I set myself the task of repairing, sanding and oiling a set of folding outdoor wooden chairs for the verandah in time for Christmas. This would help save the old-growth forests of Tasmania and Victoria, give my life purpose and set an example to my grandkids of achievement through hard work.
I now realise that deadline was a ridiculous fantasy and that in fact this project will take a lifetime and probably longer.
At first viewing, a chair is a chair — a three-dimensional object that occupies about half a cubic metre of space. But a garden chair is different. A garden chair sits in that quantum space of infinite surfaces that Stephen Hawking talked about when he described the inter-planetary effects of Euclidean geometry.
Let me explain. Make yourself comfortable with a tea and a nice dunking biscuit if you want.
My garden chairs have five horizontal seating slats and five upright back slats, two arms and four legs. These are all connected by four supports with slot-holes cut for the slats and two cross beams, which sit underneath the chair. Six screws hold the structure together.
I started sanding down my first garden chair at 11am.
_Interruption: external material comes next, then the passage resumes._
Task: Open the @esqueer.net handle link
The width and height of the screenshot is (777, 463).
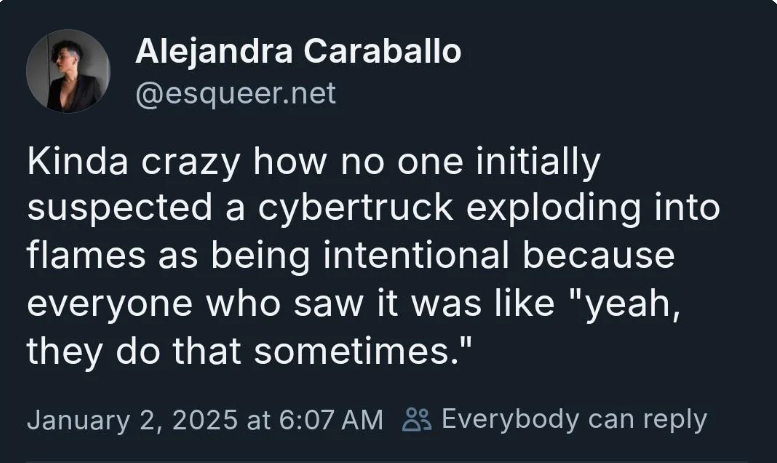Action: point(236,94)
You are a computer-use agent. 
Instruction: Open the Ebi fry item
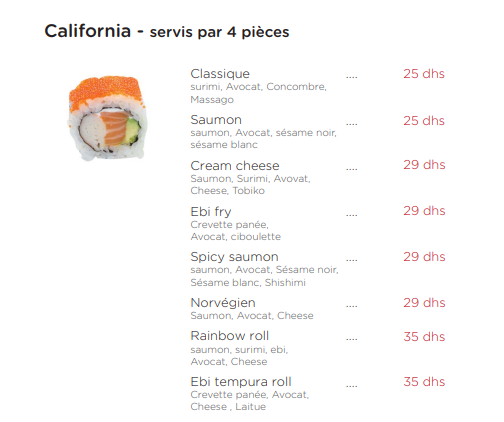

I used a small palm-sized sander, which had to be gripped like an armed grenade to stop it flying out of my hand if I bumped a corner too hard.
By lunchtime I had sanded two arms and two slats. By late afternoon, all the slats were done and I just had the legs and supports to go. Before I knocked off for the day I realised to my horror that all this sanding was just the visible surface. A whole other universe of surfaces existed underneath the chair and in between the slats. In fact, each piece of wood had four surfaces and it had taken me a whole day to sand one surface.
I thought maybe I should just sail around the world instead.
But because I am a gritty, iron-jawed marathon man I sanded on regardless.
The next day I completed the back and underneath surfaces and the next day I finished the in-between quantum space surfaces.
By now, my hands felt like they had strangled a horse, my nasal passages belonged to an explorer who had walked across the Simpson Desert in a sandstorm, and I couldn’t stand up straight because my back had locked at a 75-degree Euclidean angle.
I was a human folding chair and I hadn’t even started the staining.
And I had 11 more chairs to go.
All the surfaces had to be revisited during the staining process, which was faster than sanding but still left me with folding chair spine — now at 65 degrees.
My body was so punished I realised I would need a five-year recovery period before tackling another chair.
But I’m not giving up. I’m in this for the long haul and I’ll hand the garden chair project on to my grandchildren if I have to. They can sit on the verandah in superbly refurbished chairs and tell tales of good old hard-working Poppy and his crazy dream of saving the world one chair at a time.